● THE TASK: Pick out every line below that contains the word "from", and copy each such line.

● ENTRIES SUPPLIED:
**********
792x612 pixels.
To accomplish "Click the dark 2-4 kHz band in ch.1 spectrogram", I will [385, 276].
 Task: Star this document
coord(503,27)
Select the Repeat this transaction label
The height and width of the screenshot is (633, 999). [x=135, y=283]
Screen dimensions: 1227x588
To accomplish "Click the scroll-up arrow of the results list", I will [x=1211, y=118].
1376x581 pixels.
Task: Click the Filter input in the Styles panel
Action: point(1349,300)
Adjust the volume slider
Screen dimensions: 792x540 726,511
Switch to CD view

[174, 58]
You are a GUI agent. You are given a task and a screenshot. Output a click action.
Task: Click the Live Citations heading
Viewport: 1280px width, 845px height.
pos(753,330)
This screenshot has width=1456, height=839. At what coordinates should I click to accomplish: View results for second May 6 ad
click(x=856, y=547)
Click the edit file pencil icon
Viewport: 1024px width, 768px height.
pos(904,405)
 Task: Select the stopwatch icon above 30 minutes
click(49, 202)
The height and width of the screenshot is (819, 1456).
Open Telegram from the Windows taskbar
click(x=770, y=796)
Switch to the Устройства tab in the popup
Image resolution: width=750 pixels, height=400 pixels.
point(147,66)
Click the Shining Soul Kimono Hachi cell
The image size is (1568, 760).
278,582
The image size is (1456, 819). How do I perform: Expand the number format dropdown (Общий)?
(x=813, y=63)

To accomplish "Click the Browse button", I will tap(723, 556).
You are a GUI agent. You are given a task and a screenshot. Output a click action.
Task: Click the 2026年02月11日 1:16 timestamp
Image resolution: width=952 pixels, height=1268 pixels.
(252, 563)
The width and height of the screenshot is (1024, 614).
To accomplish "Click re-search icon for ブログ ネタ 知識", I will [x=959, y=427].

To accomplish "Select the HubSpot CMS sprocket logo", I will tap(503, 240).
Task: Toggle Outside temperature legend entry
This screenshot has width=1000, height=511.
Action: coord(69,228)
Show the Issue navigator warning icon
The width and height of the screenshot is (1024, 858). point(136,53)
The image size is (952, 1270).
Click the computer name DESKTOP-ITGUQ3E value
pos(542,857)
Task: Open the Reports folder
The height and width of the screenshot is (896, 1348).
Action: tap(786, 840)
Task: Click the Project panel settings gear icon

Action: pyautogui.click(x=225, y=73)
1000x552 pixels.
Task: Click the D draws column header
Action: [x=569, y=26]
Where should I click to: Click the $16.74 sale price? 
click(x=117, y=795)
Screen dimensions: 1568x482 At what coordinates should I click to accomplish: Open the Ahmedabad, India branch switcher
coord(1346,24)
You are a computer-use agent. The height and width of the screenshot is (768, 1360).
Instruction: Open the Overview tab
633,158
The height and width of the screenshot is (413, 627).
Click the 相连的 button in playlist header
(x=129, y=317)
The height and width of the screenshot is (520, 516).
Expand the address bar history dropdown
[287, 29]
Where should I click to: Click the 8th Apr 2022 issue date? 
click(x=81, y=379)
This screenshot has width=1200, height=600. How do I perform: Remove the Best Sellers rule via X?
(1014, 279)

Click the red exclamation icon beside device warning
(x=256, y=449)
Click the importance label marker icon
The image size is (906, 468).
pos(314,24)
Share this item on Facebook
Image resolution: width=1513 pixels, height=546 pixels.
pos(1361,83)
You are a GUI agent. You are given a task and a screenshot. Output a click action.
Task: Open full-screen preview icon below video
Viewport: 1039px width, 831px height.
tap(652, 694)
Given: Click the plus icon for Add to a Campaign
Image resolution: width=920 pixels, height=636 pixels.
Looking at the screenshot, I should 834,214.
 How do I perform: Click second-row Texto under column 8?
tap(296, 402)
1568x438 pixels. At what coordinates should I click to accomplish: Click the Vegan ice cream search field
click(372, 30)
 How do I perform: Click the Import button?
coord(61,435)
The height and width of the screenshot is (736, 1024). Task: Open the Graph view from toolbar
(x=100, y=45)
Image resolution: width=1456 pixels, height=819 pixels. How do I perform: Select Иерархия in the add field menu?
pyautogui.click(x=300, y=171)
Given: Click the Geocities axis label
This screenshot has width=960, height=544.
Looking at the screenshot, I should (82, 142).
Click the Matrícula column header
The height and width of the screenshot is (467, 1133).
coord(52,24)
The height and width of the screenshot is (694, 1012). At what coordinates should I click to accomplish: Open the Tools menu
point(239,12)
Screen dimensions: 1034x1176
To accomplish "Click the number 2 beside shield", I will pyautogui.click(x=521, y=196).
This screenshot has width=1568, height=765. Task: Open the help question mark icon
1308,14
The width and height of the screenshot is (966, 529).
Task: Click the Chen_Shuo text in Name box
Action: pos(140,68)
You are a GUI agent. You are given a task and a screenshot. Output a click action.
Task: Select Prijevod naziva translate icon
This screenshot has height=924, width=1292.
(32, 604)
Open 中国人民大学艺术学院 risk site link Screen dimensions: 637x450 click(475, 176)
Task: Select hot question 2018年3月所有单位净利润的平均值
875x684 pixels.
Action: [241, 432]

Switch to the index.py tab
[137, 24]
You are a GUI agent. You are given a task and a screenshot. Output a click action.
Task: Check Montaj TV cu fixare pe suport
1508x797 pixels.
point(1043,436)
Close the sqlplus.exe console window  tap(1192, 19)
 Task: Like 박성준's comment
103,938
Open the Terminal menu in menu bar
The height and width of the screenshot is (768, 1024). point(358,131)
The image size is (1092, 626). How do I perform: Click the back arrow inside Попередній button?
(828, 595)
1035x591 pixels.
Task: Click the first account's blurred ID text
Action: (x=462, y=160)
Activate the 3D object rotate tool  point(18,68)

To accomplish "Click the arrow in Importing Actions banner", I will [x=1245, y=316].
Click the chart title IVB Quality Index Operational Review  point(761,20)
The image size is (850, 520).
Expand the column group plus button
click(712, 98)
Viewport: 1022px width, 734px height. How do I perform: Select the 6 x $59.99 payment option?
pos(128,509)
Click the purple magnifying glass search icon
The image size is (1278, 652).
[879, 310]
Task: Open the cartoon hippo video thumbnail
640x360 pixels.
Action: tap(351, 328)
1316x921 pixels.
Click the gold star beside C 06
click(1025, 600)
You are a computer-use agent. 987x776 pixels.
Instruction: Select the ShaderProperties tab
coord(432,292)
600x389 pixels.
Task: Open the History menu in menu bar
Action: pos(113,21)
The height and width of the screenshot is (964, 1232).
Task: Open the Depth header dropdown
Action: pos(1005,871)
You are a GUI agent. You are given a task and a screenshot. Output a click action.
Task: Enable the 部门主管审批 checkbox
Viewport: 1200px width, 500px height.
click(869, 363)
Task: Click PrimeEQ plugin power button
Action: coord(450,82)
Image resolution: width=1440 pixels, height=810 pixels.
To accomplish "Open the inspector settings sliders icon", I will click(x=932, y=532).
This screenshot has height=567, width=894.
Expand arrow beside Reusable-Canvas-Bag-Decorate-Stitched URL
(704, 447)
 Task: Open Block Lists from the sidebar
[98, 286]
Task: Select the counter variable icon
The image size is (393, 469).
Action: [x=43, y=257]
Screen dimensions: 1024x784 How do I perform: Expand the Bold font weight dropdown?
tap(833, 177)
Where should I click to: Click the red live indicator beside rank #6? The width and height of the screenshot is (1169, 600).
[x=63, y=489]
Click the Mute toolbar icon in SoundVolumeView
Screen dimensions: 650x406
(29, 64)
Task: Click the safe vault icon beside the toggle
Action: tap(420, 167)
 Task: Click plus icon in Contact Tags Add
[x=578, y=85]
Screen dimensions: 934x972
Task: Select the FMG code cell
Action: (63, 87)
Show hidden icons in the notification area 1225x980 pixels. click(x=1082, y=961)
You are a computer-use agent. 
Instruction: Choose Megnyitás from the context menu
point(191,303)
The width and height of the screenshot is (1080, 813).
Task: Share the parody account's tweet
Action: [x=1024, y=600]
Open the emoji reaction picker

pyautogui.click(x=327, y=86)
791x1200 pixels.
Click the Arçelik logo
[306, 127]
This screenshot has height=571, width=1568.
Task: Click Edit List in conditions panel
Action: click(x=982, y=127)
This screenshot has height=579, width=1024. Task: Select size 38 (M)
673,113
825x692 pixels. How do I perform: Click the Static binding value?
**********
● SOLUTION TO THIS EXERCISE:
Open Telegram from the Windows taskbar
The height and width of the screenshot is (736, 1024). Task: Open the Graph view from toolbar
 Task: Open Block Lists from the sidebar
Instruction: Choose Megnyitás from the context menu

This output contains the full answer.